Thread (24 messages) 24 messages, 5 authors, 2020-11-20

Re: [PATCH v12 4/4] gpio: xilinx: Utilize generic bitmap_get_value and _set_value

From: Syed Nayyar Waris <hidden>
Date: 2020-11-09 14:49:04
Also in: linux-gpio, lkml

On Mon, Nov 9, 2020 at 8:09 PM William Breathitt Gray
[off-list ref] wrote:
On Mon, Nov 09, 2020 at 08:41:28AM -0500, William Breathitt Gray wrote:
quoted
On Mon, Nov 09, 2020 at 06:04:11PM +0530, Syed Nayyar Waris wrote:
quoted
On Sun, Nov 01, 2020 at 09:08:29PM +0100, Arnd Bergmann wrote:
quoted
On Sun, Nov 1, 2020 at 4:00 PM William Breathitt Gray
[off-list ref] wrote:
quoted
On Thu, Oct 29, 2020 at 11:44:47PM +0100, Arnd Bergmann wrote:
quoted
On Sun, Oct 18, 2020 at 11:44 PM Syed Nayyar Waris [off-list ref] wrote:
quoted
This patch reimplements the xgpio_set_multiple() function in
drivers/gpio/gpio-xilinx.c to use the new generic functions:
bitmap_get_value() and bitmap_set_value(). The code is now simpler
to read and understand. Moreover, instead of looping for each bit
in xgpio_set_multiple() function, now we can check each channel at
a time and save cycles.
This now causes -Wtype-limits warnings in linux-next with gcc-10:
Hi Arnd,

What version of gcc-10 are you running? I'm having trouble generating
these warnings so I suspect I'm using a different version than you.
I originally saw it with the binaries from
https://mirrors.edge.kernel.org/pub/tools/crosstool/, but I have
also been able to reproduce it with a minimal test case on the
binaries from godbolt.org, see https://godbolt.org/z/Wq8q4n
quoted
Let me first verify that I understand the problem correctly. The issue
is the possibility of a stack smash in bitmap_set_value() when the value
of start + nbits is larger than the length of the map bitmap memory
region. This is because index (or index + 1) could be outside the range
of the bitmap memory region passed in as map. Is my understanding
correct here?
Yes, that seems to be the case here.
quoted
In xgpio_set_multiple(), the variables width[0] and width[1] serve as
possible start and nbits values for the bitmap_set_value() calls.
Because width[0] and width[1] are unsigned int variables, GCC considers
the possibility that the value of width[0]/width[1] might exceed the
length of the bitmap memory region named old and thus result in a stack
smash.

I don't know if invalid width values are actually possible for the
Xilinx gpio device, but let's err on the side of safety and assume this
is actually a possibility. We should verify that the combined value of
gpio_width[0] + gpio_width[1] does not exceed 64 bits; we can add a
check for this in xgpio_probe() when we grab the gpio_width values.

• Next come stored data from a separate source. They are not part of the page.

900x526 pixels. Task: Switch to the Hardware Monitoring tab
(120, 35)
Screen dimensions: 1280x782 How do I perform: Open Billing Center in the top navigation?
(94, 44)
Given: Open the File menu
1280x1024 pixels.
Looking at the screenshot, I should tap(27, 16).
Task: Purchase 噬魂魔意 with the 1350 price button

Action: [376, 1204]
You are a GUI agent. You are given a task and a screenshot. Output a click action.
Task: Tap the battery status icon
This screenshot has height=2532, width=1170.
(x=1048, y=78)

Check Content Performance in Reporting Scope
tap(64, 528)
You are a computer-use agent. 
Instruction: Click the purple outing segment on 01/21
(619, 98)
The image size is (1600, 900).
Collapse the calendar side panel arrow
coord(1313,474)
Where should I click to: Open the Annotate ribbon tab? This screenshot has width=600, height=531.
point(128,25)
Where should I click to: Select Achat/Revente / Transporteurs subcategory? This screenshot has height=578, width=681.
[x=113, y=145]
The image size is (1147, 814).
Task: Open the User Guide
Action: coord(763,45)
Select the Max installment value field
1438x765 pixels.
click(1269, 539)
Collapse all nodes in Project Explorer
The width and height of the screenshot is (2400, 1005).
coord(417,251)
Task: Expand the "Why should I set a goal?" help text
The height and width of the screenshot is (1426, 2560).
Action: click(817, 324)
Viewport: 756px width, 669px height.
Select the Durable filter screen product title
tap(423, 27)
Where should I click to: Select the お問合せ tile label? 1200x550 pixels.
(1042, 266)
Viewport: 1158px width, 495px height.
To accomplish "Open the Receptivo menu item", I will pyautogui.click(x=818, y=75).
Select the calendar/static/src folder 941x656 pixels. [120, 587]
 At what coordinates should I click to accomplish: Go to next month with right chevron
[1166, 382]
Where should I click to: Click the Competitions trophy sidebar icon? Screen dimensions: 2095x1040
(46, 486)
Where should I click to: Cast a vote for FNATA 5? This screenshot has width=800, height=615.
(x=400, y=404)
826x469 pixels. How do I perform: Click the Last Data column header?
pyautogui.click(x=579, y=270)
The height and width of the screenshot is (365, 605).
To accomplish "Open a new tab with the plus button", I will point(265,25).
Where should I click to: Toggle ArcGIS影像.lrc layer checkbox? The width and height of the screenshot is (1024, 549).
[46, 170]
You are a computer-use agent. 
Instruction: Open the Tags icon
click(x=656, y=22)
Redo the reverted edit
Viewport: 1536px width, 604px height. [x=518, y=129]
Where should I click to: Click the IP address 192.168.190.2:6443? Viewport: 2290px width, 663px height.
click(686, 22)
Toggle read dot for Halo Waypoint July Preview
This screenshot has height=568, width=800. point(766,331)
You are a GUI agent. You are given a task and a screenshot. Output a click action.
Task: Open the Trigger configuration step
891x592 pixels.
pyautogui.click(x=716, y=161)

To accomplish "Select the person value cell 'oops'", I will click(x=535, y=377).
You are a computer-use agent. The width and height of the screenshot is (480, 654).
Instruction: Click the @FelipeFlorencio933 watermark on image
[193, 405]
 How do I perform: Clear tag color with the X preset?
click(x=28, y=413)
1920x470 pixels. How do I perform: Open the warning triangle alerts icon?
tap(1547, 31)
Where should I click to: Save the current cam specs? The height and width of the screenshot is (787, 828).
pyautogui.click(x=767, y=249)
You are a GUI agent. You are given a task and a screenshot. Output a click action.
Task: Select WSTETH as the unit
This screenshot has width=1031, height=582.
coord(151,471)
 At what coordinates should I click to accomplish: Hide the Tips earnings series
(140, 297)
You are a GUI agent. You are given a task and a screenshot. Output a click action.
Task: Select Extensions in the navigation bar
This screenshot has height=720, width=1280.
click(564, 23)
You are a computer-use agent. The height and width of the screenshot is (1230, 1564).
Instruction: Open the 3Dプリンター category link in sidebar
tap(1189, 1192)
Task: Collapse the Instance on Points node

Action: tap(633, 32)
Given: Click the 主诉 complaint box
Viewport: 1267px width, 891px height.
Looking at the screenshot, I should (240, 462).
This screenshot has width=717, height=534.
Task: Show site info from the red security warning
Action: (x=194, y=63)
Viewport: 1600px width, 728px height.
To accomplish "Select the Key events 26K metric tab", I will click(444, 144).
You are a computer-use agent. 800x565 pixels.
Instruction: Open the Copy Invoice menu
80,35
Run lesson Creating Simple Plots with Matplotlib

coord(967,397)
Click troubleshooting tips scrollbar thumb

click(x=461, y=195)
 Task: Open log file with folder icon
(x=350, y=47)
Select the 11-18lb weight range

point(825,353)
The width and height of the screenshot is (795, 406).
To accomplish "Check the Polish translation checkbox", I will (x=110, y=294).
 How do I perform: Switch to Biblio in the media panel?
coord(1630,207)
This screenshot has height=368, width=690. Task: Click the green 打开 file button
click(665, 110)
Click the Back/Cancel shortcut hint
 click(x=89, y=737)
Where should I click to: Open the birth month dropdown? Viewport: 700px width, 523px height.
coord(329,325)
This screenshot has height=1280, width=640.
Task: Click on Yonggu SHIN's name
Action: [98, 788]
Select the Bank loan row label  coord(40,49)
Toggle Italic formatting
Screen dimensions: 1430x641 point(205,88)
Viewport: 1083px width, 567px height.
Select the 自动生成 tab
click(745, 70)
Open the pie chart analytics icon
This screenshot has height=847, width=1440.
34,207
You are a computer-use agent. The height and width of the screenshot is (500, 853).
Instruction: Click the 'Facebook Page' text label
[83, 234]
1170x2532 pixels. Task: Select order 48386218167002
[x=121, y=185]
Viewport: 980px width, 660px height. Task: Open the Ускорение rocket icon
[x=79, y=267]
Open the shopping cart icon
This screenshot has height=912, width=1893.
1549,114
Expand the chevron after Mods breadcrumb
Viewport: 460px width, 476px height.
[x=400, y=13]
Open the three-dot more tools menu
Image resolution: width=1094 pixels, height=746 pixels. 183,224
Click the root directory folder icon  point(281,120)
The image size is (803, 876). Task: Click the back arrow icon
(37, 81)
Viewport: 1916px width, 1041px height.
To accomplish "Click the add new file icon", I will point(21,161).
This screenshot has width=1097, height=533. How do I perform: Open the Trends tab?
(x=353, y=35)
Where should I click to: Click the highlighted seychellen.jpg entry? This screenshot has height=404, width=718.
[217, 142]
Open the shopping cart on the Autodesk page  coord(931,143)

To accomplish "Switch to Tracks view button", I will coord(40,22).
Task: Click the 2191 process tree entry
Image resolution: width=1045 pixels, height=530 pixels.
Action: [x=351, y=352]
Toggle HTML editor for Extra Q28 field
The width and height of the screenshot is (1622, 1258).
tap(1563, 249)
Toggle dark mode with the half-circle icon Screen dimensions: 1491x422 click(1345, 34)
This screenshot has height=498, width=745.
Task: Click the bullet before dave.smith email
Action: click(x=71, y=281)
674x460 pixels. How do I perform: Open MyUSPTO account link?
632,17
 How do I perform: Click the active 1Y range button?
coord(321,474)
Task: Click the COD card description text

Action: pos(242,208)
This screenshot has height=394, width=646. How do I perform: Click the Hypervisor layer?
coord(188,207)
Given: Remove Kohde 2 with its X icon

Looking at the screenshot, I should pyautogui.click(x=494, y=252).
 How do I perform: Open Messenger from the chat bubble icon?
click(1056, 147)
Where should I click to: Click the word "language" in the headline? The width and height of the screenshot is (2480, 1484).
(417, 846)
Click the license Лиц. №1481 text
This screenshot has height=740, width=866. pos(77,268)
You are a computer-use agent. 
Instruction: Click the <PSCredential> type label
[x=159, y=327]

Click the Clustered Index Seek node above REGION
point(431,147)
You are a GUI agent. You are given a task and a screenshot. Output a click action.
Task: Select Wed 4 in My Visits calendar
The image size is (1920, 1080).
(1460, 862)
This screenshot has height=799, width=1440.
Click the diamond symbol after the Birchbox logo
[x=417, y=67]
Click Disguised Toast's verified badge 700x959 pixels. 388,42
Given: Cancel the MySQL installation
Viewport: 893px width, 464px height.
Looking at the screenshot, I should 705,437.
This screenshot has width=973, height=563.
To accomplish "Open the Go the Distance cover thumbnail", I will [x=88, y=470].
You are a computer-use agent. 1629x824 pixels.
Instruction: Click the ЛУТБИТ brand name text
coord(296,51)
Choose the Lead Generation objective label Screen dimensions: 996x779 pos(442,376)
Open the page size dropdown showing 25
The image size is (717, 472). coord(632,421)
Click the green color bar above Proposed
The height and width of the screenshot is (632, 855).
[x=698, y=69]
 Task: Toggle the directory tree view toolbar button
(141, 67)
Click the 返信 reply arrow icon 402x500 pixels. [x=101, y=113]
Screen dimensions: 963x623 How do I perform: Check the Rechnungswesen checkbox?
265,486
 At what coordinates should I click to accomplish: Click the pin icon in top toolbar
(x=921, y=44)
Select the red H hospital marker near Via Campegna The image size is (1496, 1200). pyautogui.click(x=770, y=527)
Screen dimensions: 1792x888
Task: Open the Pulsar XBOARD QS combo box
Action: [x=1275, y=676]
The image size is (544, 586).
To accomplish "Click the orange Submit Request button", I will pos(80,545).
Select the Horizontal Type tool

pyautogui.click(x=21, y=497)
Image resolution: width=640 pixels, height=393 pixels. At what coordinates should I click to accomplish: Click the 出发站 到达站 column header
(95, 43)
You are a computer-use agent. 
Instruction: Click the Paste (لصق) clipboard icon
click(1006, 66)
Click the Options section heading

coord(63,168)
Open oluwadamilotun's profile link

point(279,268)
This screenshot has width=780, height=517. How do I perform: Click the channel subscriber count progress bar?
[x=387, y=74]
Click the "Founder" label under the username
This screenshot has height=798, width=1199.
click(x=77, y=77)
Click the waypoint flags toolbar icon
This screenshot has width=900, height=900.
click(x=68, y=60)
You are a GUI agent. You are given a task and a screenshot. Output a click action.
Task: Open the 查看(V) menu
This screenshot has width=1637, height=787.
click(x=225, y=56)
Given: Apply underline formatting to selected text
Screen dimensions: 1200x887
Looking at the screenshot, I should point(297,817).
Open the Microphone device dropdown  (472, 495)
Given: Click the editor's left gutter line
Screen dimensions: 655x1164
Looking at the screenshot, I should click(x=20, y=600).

However, we're still left with the GCC warnings because GCC is not smart
enough to know that we've already checked the boundary and width[0] and
width[1] are valid values. I suspect we can avoid this warning is we
refactor bitmap_set_value() to increment map seperately and then set it:
As I understand it, part of the problem is that gcc sees the possible
range as being constrained by the operations on 'start' and 'nbits',
in particular the shift in BIT_WORD() that put an upper bound on
the index, but then it sees that the upper bound is higher than the
upper bound of the array, i.e. element zero.

I added a check

      if (start >= 64 || start + size >= 64) return;

in the godbolt.org testcase, which does help limit the start
index appropriately, but it is not sufficient to let the compiler
see that the 'if (space >= nbits) ' condition is guaranteed to
be true for all values here.
quoted
static inline void bitmap_set_value(unsigned long *map,
                                    unsigned long value,
                                    unsigned long start, unsigned long nbits)
{
        const unsigned long offset = start % BITS_PER_LONG;
        const unsigned long ceiling = round_up(start + 1, BITS_PER_LONG);
        const unsigned long space = ceiling - start;

        map += BIT_WORD(start);
        value &= GENMASK(nbits - 1, 0);

        if (space >= nbits) {
                *map &= ~(GENMASK(nbits - 1, 0) << offset);
                *map |= value << offset;
        } else {
                *map &= ~BITMAP_FIRST_WORD_MASK(start);
                *map |= value << offset;
                map++;
                *map &= ~BITMAP_LAST_WORD_MASK(start + nbits);
                *map |= value >> space;
        }
}

This avoids adding a costly conditional check inside bitmap_set_value()
when almost all bitmap_set_value() calls will have static arguments with
well-defined and obvious boundaries.

Do you think this would be an acceptable solution to resolve your GCC
warnings?
Unfortunately, it does not seem to make a difference, as gcc still
knows that this compiles to the same result, and it produces the same
warning as before (see https://godbolt.org/z/rjx34r)

         Arnd
Hi Arnd,

Sharing a different version of bitmap_set_valuei() function. See below.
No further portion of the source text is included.